-- Your goal --
A verbatim copy of the line containing "Home (83, 216)" and all lines after it, up to and including the final line of the records, is the only acceptable output.

-- Supplied data --
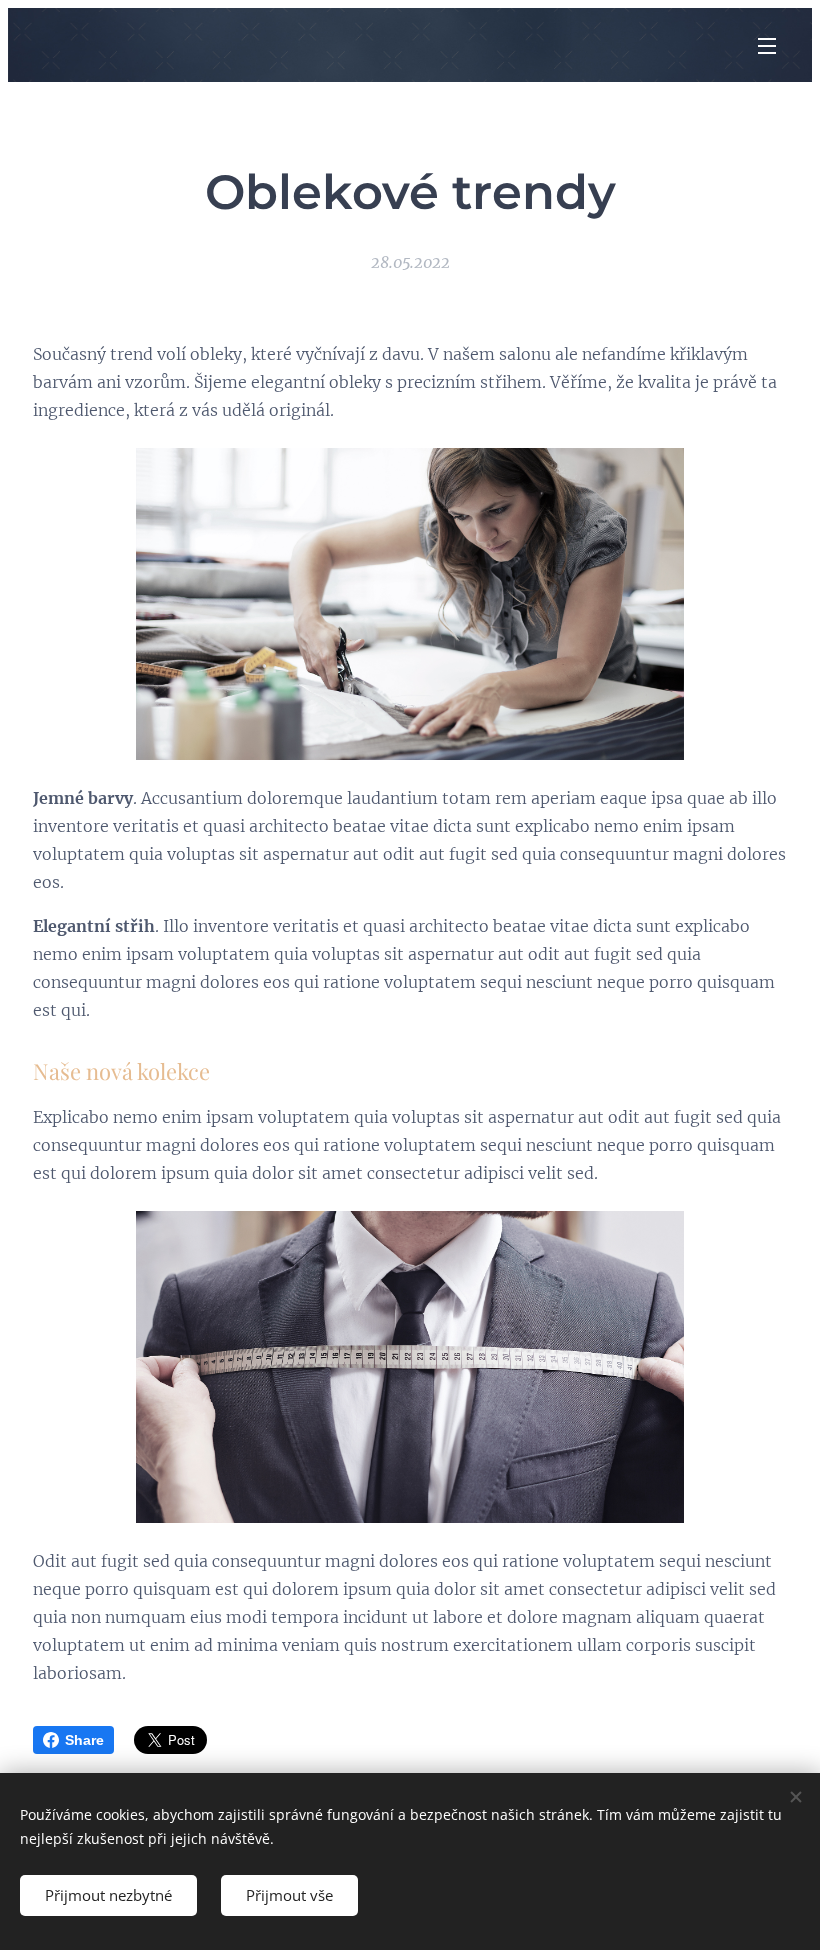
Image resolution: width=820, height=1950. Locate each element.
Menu (767, 45)
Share (84, 1740)
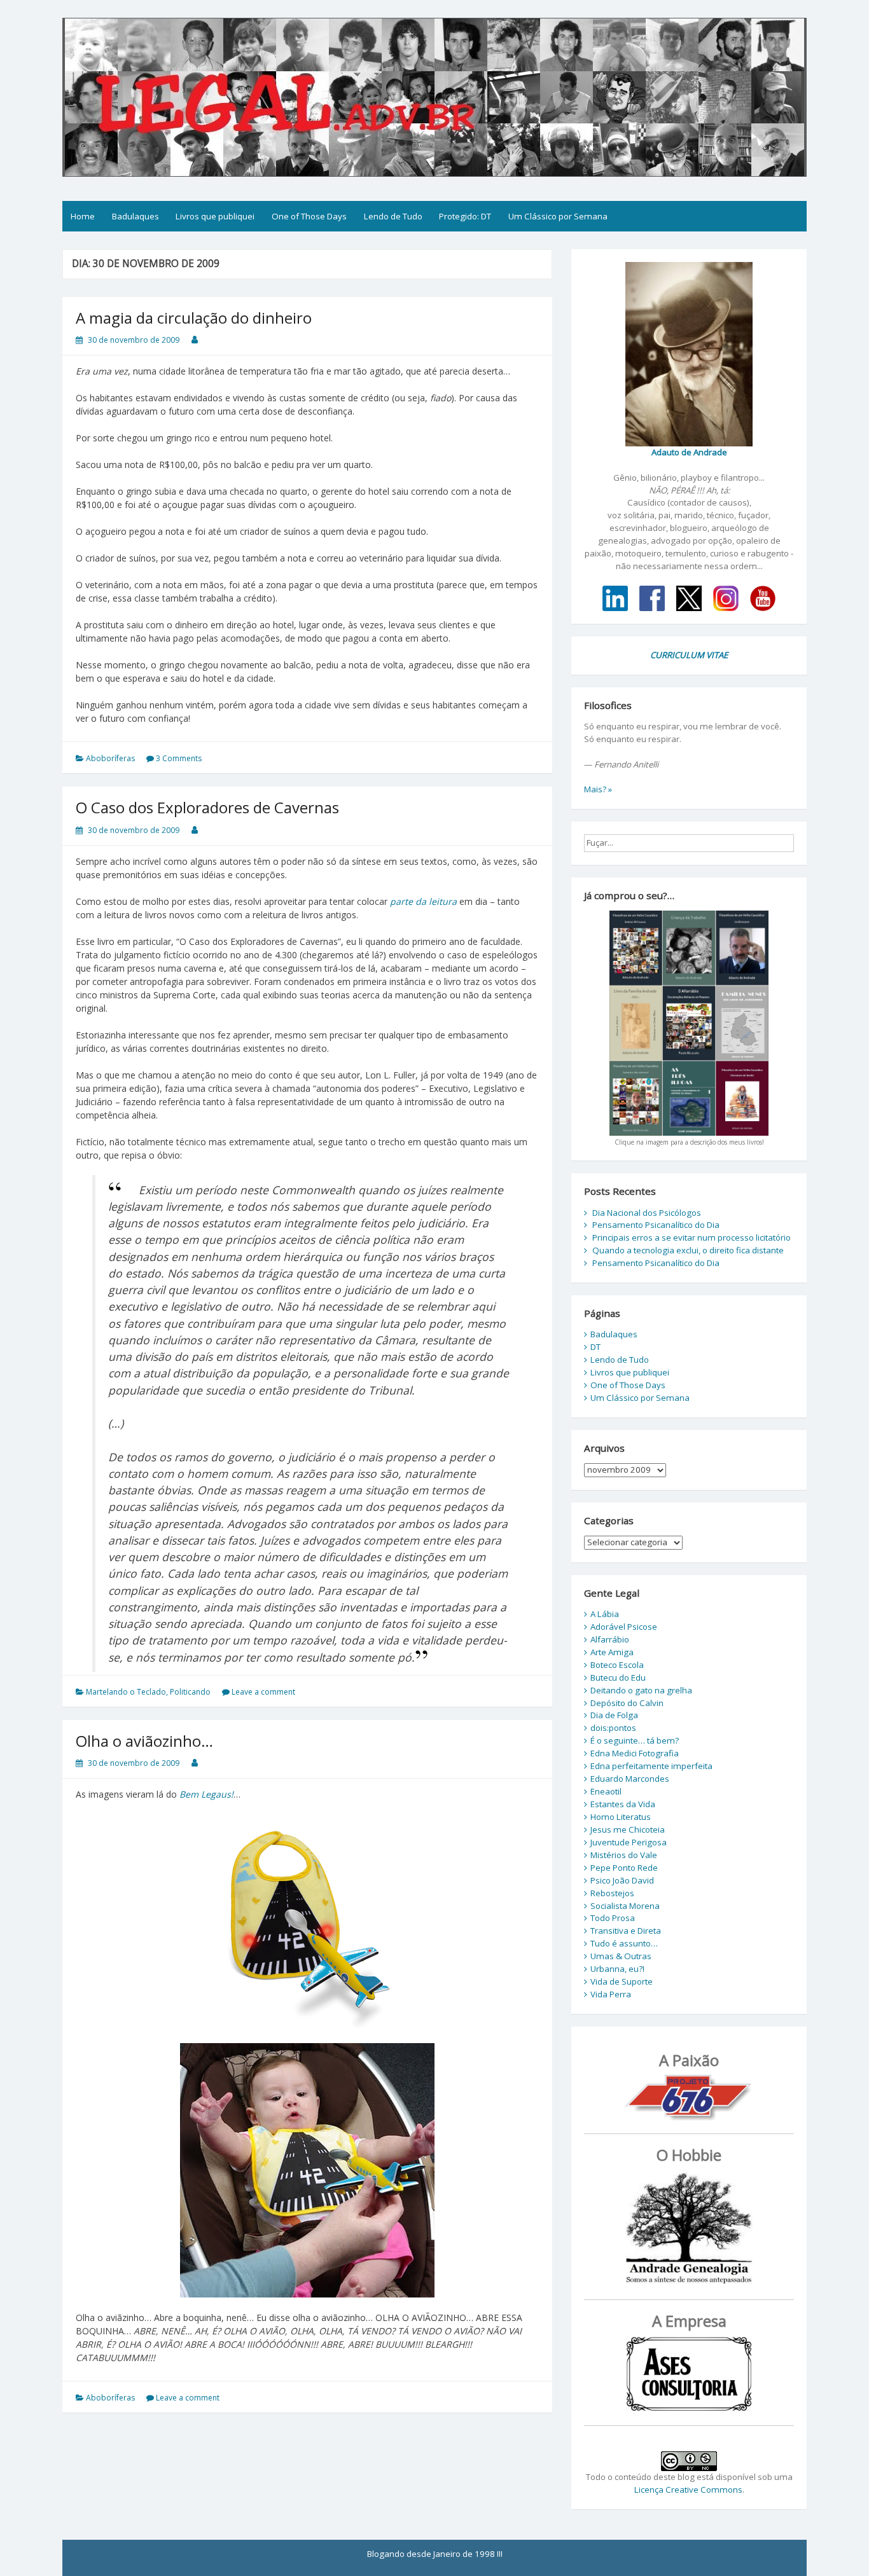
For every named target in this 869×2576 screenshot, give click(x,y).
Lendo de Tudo (393, 216)
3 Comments (179, 758)
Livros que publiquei (215, 216)
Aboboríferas (110, 758)
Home (83, 216)
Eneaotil (606, 1791)
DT (595, 1347)
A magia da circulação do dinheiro (194, 317)
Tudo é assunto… (624, 1943)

-- Output --
Home (83, 216)
Eneaotil (606, 1791)
DT (595, 1347)
A magia da circulação do dinheiro (194, 317)
Tudo é assunto… (624, 1943)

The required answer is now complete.